[Data items]
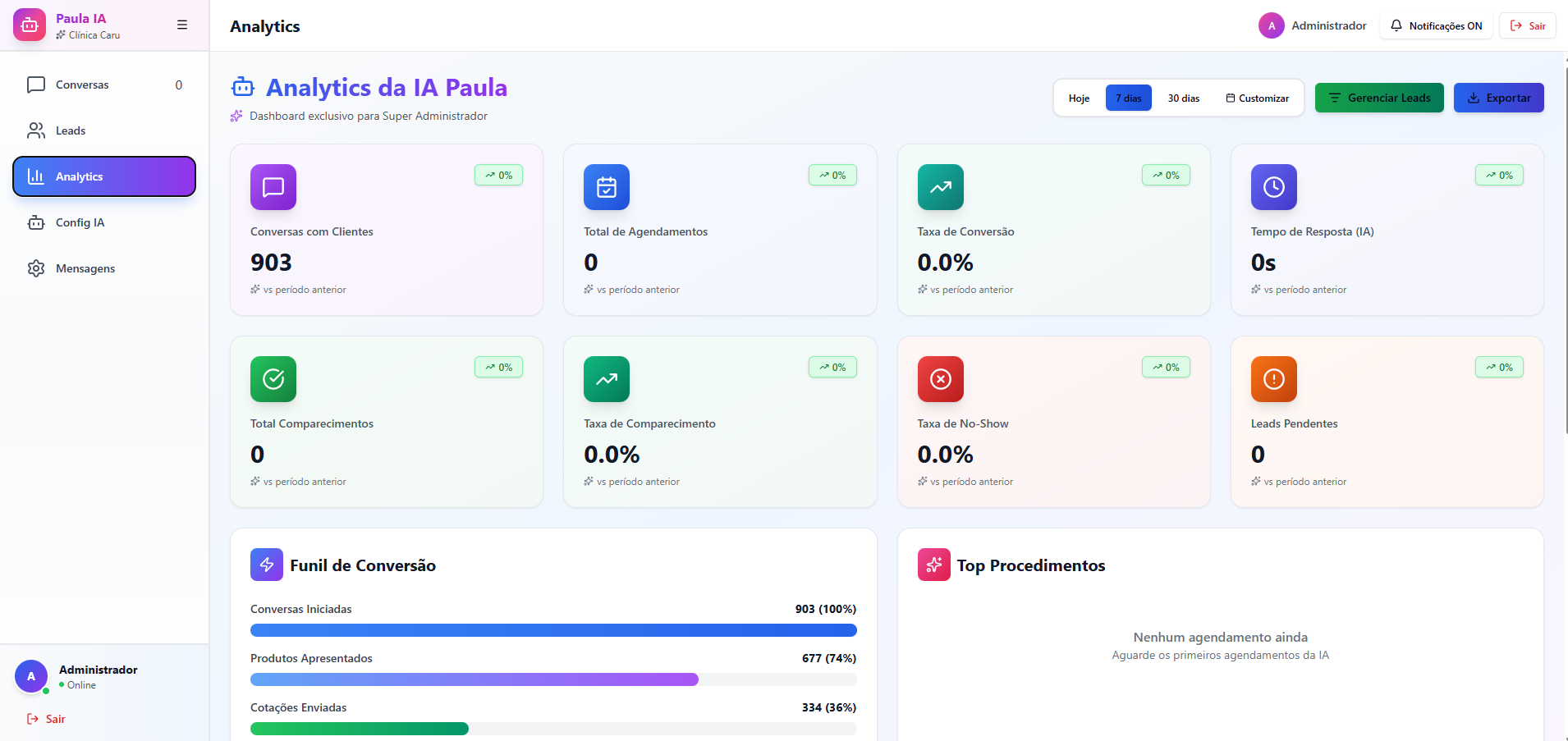Open the Customizar date range picker

(x=1257, y=98)
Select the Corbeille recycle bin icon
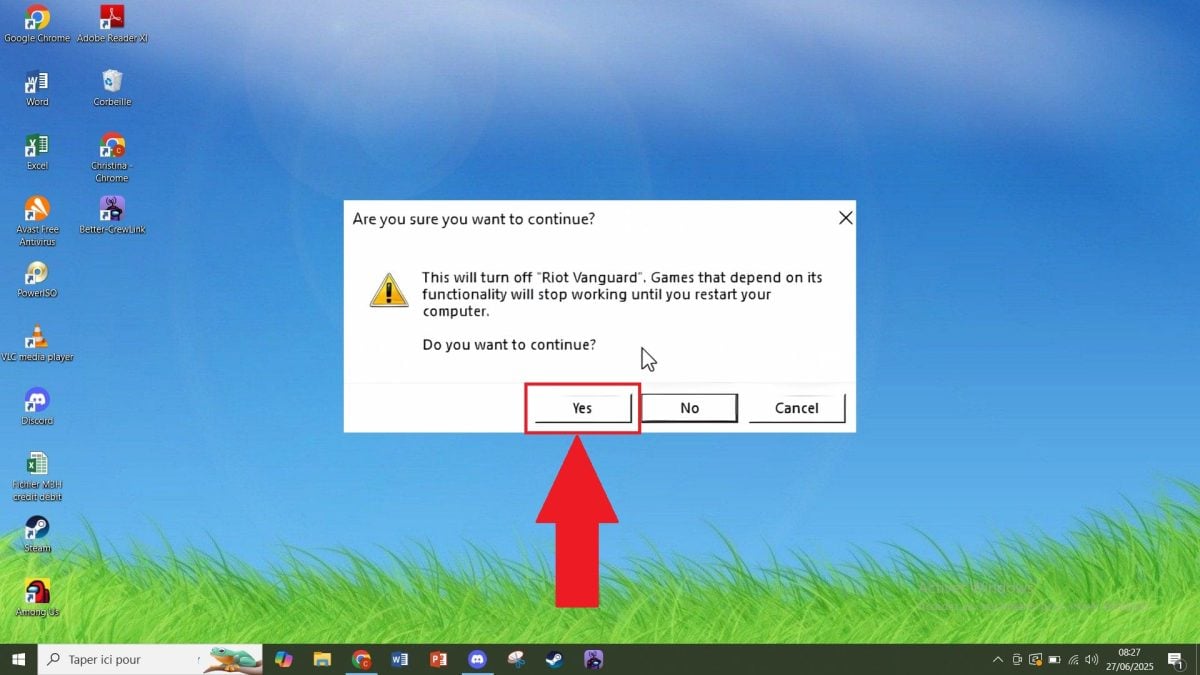1200x675 pixels. [x=112, y=83]
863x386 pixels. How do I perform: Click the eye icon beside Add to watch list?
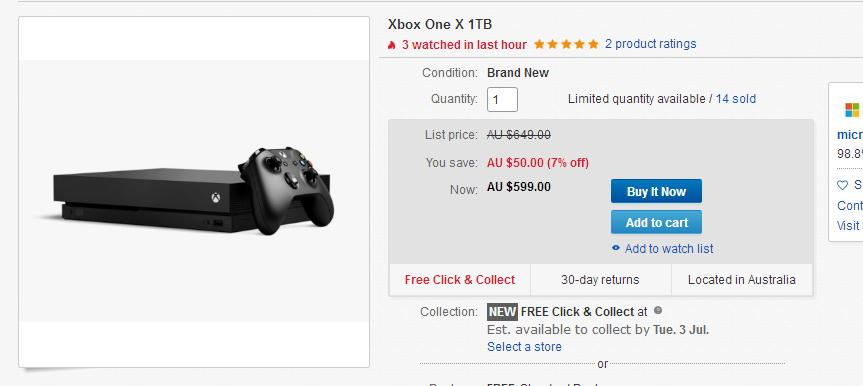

§ Exercise goal: With pictures left out, transcribe each line from the one containing "Select the Corbeille recycle bin icon" through the end of the data, both ends included.

§ Exercise solution:
Select the Corbeille recycle bin icon
1200x675 pixels. [x=112, y=83]
863x386 pixels. How do I perform: Click the eye icon beside Add to watch list?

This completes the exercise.